In the ensuing coverage lawsuit, the insurer argued that there was not potential coverage for the construction defects until after the close of escrow of each homeowner's property and, thus, McMillin could have no potential liability for property damage that took place while the subcontractors were working on the project. The trial court agreed and granted summary judgment for the insurer, holding that because the homeowners did not own the allegedly defective homes until after the subcontractors' work was completed, any potential liability arising out of such work did not fall under the additional insured endorsements because it arose out of the subcontractors' completed--not ongoing--operations.

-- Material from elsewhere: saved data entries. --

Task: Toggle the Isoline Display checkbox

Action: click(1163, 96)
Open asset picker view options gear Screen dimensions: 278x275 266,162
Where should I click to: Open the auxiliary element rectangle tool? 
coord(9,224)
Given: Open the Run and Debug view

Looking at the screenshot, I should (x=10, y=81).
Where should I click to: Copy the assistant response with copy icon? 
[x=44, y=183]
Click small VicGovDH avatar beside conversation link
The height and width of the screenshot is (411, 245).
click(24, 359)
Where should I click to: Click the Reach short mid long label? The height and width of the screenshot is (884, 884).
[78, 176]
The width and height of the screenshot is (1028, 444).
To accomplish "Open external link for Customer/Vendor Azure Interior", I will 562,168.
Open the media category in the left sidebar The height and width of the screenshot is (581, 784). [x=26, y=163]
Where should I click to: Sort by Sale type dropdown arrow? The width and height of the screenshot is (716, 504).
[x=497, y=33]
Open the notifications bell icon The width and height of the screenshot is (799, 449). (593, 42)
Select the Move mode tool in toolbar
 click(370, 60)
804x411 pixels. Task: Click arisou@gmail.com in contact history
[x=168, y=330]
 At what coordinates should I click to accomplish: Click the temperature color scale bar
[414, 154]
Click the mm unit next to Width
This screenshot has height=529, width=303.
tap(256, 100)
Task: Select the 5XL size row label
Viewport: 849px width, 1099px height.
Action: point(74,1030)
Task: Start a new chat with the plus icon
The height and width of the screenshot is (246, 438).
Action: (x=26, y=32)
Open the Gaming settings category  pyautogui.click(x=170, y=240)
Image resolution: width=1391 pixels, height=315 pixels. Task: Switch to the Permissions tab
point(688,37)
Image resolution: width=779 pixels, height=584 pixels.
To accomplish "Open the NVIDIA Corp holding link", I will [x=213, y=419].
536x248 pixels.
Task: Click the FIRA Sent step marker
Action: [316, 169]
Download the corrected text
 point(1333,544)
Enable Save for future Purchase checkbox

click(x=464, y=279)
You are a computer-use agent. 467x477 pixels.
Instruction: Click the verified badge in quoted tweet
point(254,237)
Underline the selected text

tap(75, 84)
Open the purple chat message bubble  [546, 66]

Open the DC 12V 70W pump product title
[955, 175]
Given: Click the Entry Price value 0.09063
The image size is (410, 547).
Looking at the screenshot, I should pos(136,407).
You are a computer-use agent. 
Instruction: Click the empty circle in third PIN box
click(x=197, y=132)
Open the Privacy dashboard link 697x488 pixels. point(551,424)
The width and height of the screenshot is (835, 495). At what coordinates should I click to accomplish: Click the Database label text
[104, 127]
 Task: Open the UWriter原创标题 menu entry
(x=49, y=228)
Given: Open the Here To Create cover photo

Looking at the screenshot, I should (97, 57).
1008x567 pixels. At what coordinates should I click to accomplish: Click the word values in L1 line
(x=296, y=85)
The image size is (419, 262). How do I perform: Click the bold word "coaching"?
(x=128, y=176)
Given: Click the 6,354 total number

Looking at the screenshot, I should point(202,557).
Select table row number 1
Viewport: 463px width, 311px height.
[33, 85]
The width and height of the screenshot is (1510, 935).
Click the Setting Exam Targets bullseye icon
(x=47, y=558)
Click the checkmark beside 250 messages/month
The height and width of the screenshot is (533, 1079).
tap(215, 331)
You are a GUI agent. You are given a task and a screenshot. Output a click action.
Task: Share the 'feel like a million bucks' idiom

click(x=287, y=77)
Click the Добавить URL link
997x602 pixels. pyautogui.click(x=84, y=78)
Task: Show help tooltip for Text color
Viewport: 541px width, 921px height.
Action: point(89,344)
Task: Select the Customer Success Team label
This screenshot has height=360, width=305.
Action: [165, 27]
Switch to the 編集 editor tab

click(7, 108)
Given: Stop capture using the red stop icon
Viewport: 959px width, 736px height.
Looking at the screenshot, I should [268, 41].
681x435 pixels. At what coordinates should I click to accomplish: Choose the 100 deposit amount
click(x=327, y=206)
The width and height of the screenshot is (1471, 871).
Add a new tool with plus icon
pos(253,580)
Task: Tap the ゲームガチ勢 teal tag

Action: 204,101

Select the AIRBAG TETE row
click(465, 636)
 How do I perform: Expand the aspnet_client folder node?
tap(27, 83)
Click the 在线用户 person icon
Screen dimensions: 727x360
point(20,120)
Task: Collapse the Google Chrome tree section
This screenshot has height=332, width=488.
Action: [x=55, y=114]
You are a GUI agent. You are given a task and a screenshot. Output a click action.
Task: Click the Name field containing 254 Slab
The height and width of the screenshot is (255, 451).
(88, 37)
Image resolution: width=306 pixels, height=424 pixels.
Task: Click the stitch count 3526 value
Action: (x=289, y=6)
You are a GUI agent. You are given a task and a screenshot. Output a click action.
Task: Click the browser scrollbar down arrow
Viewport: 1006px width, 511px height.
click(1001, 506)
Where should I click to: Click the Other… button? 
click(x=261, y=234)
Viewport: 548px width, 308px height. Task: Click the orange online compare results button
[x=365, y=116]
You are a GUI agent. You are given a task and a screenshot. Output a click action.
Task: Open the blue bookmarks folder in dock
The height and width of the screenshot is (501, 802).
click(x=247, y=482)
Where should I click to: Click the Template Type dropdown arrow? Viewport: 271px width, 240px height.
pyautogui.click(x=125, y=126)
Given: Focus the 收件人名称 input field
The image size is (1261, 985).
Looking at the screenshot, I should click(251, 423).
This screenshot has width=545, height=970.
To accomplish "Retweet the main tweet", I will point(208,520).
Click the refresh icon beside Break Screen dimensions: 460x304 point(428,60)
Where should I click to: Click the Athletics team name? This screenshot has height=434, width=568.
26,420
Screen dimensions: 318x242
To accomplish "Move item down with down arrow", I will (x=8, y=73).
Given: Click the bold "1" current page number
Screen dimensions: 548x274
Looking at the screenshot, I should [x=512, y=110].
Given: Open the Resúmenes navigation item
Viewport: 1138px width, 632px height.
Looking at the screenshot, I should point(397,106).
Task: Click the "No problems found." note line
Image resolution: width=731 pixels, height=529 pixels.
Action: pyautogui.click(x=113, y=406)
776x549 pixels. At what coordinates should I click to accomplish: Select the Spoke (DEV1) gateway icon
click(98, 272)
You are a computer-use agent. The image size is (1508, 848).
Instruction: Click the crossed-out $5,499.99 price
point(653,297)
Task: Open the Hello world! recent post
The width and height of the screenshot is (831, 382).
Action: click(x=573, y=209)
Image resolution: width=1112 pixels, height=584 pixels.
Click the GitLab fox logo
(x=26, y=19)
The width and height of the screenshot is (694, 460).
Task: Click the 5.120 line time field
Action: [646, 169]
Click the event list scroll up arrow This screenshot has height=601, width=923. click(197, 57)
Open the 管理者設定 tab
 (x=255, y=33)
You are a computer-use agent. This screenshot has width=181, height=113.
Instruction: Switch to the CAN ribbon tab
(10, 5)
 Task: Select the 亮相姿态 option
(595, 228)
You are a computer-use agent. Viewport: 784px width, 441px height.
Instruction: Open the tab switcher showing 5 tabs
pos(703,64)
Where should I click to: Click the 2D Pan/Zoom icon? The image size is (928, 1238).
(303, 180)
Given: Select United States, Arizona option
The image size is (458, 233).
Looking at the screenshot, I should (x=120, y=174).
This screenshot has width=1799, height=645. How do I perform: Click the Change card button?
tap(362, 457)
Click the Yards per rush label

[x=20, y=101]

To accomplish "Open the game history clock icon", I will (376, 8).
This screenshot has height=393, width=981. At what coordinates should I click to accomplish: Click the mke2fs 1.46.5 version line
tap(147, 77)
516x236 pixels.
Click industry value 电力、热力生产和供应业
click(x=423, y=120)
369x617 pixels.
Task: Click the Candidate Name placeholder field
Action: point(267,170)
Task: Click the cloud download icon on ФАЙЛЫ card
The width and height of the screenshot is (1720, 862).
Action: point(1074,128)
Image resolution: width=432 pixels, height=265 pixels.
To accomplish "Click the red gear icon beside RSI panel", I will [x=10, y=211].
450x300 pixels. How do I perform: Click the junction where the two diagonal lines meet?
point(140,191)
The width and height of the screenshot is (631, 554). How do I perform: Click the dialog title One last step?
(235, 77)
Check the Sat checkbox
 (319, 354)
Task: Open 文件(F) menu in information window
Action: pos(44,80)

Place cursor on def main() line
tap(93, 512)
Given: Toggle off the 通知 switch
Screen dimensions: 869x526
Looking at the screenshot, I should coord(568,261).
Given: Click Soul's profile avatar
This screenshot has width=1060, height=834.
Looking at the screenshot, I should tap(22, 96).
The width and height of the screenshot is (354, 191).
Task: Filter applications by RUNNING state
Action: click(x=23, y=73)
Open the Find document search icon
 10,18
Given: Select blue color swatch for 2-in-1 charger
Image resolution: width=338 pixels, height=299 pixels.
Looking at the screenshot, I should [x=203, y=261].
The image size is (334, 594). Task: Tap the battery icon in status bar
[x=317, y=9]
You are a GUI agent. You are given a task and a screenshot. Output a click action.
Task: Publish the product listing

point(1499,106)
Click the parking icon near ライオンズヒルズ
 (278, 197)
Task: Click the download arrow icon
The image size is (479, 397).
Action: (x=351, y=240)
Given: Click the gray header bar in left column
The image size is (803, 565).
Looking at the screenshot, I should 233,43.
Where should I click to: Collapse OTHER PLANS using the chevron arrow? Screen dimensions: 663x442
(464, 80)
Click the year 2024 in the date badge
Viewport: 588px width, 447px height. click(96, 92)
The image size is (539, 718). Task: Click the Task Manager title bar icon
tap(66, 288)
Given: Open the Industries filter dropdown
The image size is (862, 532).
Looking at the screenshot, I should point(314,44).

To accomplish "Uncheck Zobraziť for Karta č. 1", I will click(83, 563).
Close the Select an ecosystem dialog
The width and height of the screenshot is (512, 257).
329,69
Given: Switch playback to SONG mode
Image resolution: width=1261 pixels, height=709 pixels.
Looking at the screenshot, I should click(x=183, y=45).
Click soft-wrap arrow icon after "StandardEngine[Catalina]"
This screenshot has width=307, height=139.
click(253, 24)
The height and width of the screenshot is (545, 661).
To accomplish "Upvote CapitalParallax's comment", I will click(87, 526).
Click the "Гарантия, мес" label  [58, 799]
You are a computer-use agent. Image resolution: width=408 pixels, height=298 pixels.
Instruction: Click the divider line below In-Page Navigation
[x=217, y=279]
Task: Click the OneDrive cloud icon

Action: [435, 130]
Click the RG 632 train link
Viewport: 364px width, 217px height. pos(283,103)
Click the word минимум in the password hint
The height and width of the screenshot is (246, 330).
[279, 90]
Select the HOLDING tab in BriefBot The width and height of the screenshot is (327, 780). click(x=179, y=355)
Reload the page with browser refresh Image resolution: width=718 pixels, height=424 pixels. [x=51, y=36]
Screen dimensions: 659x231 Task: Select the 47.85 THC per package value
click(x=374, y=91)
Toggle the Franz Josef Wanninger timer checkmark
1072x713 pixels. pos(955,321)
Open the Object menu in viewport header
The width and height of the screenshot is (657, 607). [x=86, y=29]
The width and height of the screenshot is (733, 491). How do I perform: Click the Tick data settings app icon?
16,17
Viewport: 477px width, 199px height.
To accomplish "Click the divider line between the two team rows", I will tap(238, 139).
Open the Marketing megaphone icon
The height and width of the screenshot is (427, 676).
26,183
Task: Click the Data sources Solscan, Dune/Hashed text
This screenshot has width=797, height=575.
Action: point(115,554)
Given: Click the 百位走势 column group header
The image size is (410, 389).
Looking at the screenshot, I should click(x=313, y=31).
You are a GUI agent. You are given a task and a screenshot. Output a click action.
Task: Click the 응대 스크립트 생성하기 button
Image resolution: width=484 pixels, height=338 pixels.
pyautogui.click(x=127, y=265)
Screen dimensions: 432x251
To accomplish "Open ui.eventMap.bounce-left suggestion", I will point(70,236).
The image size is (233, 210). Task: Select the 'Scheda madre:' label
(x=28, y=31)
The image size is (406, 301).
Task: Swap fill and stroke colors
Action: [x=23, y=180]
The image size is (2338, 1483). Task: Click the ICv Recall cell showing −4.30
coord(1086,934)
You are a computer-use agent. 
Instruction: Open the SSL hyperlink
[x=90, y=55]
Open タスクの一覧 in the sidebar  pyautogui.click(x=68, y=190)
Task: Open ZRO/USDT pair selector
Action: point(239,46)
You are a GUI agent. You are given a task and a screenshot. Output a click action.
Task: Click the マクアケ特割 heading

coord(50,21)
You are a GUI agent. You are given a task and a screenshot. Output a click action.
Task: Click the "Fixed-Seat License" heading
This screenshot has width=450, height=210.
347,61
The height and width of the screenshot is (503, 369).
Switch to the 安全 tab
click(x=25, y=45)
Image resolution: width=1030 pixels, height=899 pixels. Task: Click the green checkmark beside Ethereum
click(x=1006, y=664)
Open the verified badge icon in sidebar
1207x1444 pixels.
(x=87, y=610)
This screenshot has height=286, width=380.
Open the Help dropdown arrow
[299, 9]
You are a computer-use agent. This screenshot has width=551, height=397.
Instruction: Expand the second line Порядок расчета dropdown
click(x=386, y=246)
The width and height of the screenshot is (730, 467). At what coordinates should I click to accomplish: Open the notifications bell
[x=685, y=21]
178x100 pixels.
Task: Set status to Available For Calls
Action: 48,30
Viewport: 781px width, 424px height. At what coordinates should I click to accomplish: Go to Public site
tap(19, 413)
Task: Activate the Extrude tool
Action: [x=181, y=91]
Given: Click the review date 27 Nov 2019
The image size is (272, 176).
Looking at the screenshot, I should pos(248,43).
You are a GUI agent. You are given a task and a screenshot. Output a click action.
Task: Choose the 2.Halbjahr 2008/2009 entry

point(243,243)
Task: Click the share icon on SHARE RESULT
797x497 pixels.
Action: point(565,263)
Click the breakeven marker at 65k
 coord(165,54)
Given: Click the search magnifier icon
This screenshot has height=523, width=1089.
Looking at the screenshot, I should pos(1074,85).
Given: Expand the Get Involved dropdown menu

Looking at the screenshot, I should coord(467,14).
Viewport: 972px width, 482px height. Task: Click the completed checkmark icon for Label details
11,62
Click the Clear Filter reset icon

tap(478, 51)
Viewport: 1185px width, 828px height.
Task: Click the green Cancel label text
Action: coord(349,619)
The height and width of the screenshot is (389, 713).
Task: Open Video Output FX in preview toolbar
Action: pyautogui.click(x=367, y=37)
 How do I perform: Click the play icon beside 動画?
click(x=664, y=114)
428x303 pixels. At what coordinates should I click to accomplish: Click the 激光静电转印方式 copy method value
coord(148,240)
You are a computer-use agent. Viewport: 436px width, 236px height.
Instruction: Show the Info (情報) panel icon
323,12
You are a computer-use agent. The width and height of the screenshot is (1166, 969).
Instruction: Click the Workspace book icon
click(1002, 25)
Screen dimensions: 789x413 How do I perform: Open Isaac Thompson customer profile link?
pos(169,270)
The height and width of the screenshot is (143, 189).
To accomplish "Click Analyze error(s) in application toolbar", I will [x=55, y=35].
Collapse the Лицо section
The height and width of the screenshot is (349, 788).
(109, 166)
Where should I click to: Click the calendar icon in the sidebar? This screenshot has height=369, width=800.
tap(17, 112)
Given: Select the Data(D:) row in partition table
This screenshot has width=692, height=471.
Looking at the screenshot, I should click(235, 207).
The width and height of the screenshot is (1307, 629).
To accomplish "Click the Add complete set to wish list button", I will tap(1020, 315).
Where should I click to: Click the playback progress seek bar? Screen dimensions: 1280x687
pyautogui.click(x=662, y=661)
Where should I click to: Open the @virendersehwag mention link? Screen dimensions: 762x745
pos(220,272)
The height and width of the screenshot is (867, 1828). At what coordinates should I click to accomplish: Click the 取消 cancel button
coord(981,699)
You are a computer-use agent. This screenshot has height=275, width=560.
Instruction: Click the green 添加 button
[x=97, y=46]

The appellate court rejected this argument, finding that it conflicted with the plain language of the additional insured endorsements, which granted coverage for any liability "arising out of" ongoing operations, not "during" such operations as the insurer claimed. Therefore, "the fact that there were no homeowners in the Project at the time [the subcontractors] ceased ongoing operations does not logically establish that the complaint in the underlying action did not subject McMillin to potential `liability arising out of [the subcontractors'] ongoing operations performed for [McMillin].'" Because the insurer had failed to establish that the homeowners' claim was not even conceivably covered by the additional insured endorsements, the trial court erred in granting summary judgment.

The appellate court's reversal based on a broad interpretation of additional insured coverage arising from subcontractors' "ongoing operations" is favorable for parties trying to mitigate construction defect exposure using additional insured language in subcontractor liability policies and is the second appellate decision in as many months to reject insurer attempts to narrowly construe additional insured coverage. See Pulte Home Corp. v. Am. Safety Indem. Co., 223 Cal. Rptr. 3d 47 (Ct. App. 2017). Decisions such as McMillin serve as a reminder that owners, contractors, design professionals and other parties to construction contracts should carefully evaluate not only the insurance requirements in the underlying contract documents, but also the actual policy language and any additional insured endorsements effectuating such requirements to extend coverage to third parties. Further, in the event of an insurance coverage dispute, like the general contractor in McMillin, insureds should challenge any purported coverage defense that does not comport with the plain language of the insurance policy, especially where the policy imposes a broad duty to defend on the insurer (as is the case in most construction disputes involving general liability policies).